The Basics of PrEP

HIV pre-exposure prophylaxis—better known as PrEP—means using antiretroviral drugs to prevent the virus from gaining a foothold in the body from sexual or other exposures.

PrEP is one of the most important advances in HIV science in recent years. While PrEP uptake was slow at first, an increasing number of HIV-negative people are taking advantage of this new prevention option as a growing body of research evidence and real-world experience confirms its effectiveness and puts fears to rest.

Currently the only regimen approved for PrEP is once-daily Truvada, a combination pill containing two antiretroviral drugs: tenofovir and emtricitabine.

The U.S. Food and Drug Administration (FDA) approved Truvada for PrEP in July 2012. In May 2014 the Centers for Disease Control and Prevention (CDC) released guidelines recommending that people at substantial risk for HIV infection should consider PrEP (see CDC recommendations).

According to leading PrEP researcher Robert Grant, MD, approval of Truvada for PrEP was based on nearly 20 years of data from animal studies, safety information from millions of people using the drugs for HIV treatment, and findings from two pivotal trials of PrEP’s safety and effectiveness in thousands of HIV-negative people: the international iPrEx study of men who have sex with men and the Partners PrEP study of mixed HIV status heterosexual couples in Africa.

Studies have shown that daily Truvada PrEP reduces the risk of becoming infected with HIV by around 90% among people who take it as directed. Some studies have seen no new infections among people with blood drug levels indicating optimal adherence.

But overall PrEP efficacy has varied widely in studies of different populations, mostly due to differences in how often it is used. (See “PrEP Research: Yesterday, Today, and Tomorrow,” for details about the major PrEP studies.)

Evidence for the effectiveness of Truvada PrEP is most extensive for gay and bisexual men. But other groups can also benefit from PrEP, including heterosexuals, women who have HIV-positive partners and want to get pregnant, and people who inject drugs.

Allaying PrEP concerns

Doubts about PrEP have come mainly in four areas: side effects, drug resistance, cost and access, and its effect on condom use. While some remain skeptical, most concerns have been allayed by growing evidence from research studies and real-world use.

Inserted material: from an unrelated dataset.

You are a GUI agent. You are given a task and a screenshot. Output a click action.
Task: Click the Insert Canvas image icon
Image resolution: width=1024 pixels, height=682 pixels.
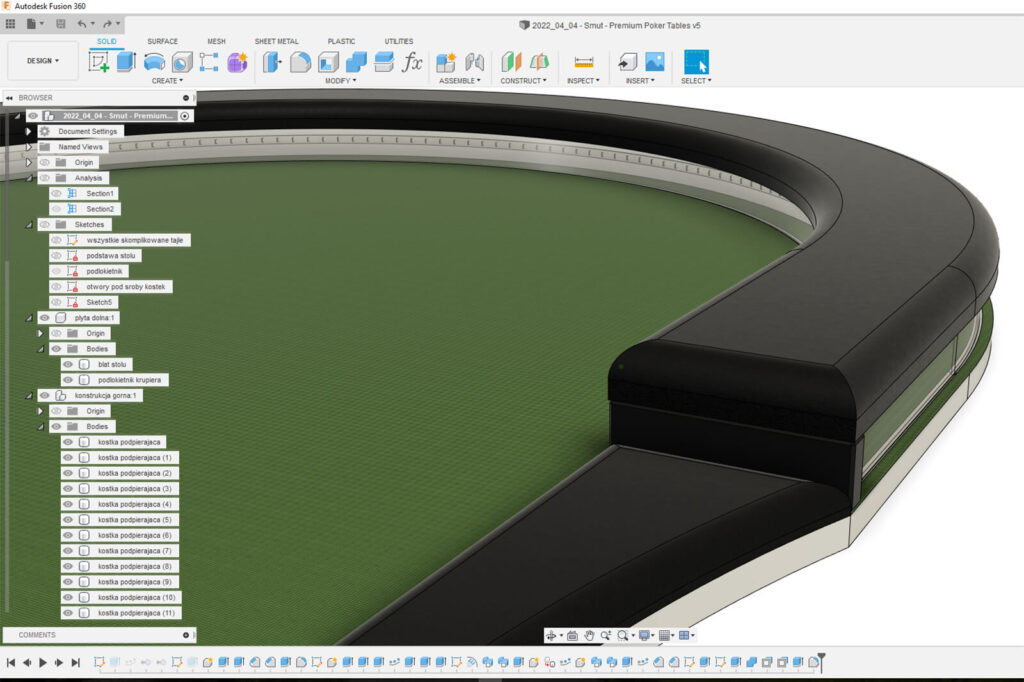655,62
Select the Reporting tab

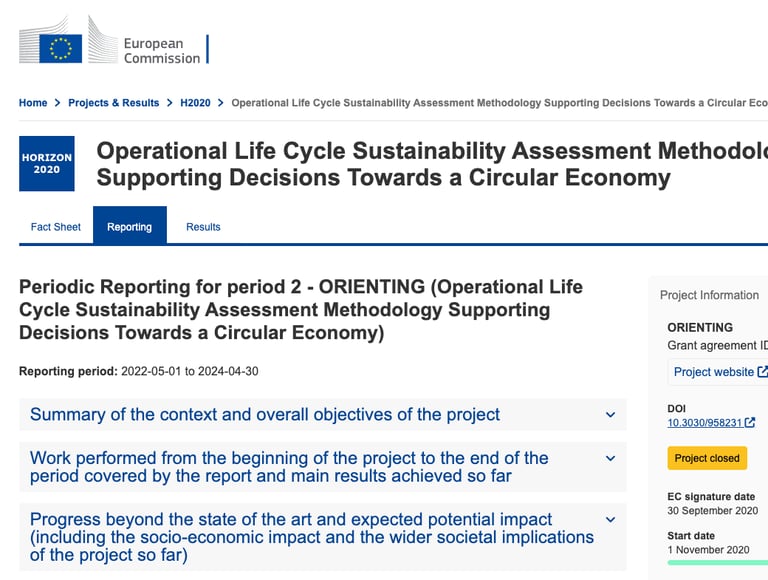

Truvada PrEP is safe and usually well tolerated. Some people report side effects such as headaches or gastrointestinal symptoms like nausea and diarrhea, but in a number of studies these have been mostly mild and typically lessen over time as the body adjusts to the drugs. Many people on PrEP report no side effects at all.

Although Truvada was approved for PrEP in 2012, tenofovir and emtricitabine have been approved as components of treatment of HIV-positive people since 2001 and 2003, and studies have shown they can safely be used long-term. Among HIV-positive people, tenofovir can sometimes cause kidney problems and a small amount of bone loss after starting treatment.

There is less data on tenofovir for HIV-negative people. Both iPrEx and Partners PrEP showed that people on Truvada PrEP rarely develop serious kidney problems. In fact, in some cases people with mild impairment who stopped Truvada for a while were able to restart without further problems. However, some people with pre-existing kidney impairment should not use Truvada, so kidney function should be tested before starting. A recent study showed that Truvada PrEP causes only minimal bone loss that stabilizes after the first six months.

Likewise, drug resistance has not been a problem for people with good PrEP adherence. But resistance can occur if people already have HIV when they start PrEP, or if they become infected while using it, which is why HIV testing before and during PrEP is so important. Truvada alone is not enough to control an existing HIV infection—people with HIV need combination antiretroviral therapy, usually with three drugs.

Truvada PrEP can be expensive, and cost is turning out to be a barrier for some people who want it. For the most part, health insurers are covering Truvada for PrEP, and many people have manageable co-pays. But out-of-pocket costs for some has meant giving up on the chance to get PrEP.

Finally, some fear that people taking PrEP will have more risky sex—such as having more partners or not using condoms—which could lead to increased transmission of other sexually transmitted infections (STIs).

Most PrEP studies have not shown an increase in risky sexual practices after people start PrEP (known as risk compensation). In the real world, many people are interested in PrEP because they already are not using or do not want to use condoms, including men who have trouble keeping an erection with a condom, serodiscordant (mixed-status) couples who want to conceive, and anyone who desires a feeling of greater intimacy and pleasure.

The stable rate of about 50,000 new HIV infections each year indicates that many people at risk do not or cannot use condoms consistently. PrEP offers a new tool as part of a comprehensive HIV prevention and sexual health strategy. Having more choices enables people to take the steps to prevent HIV that work best for them.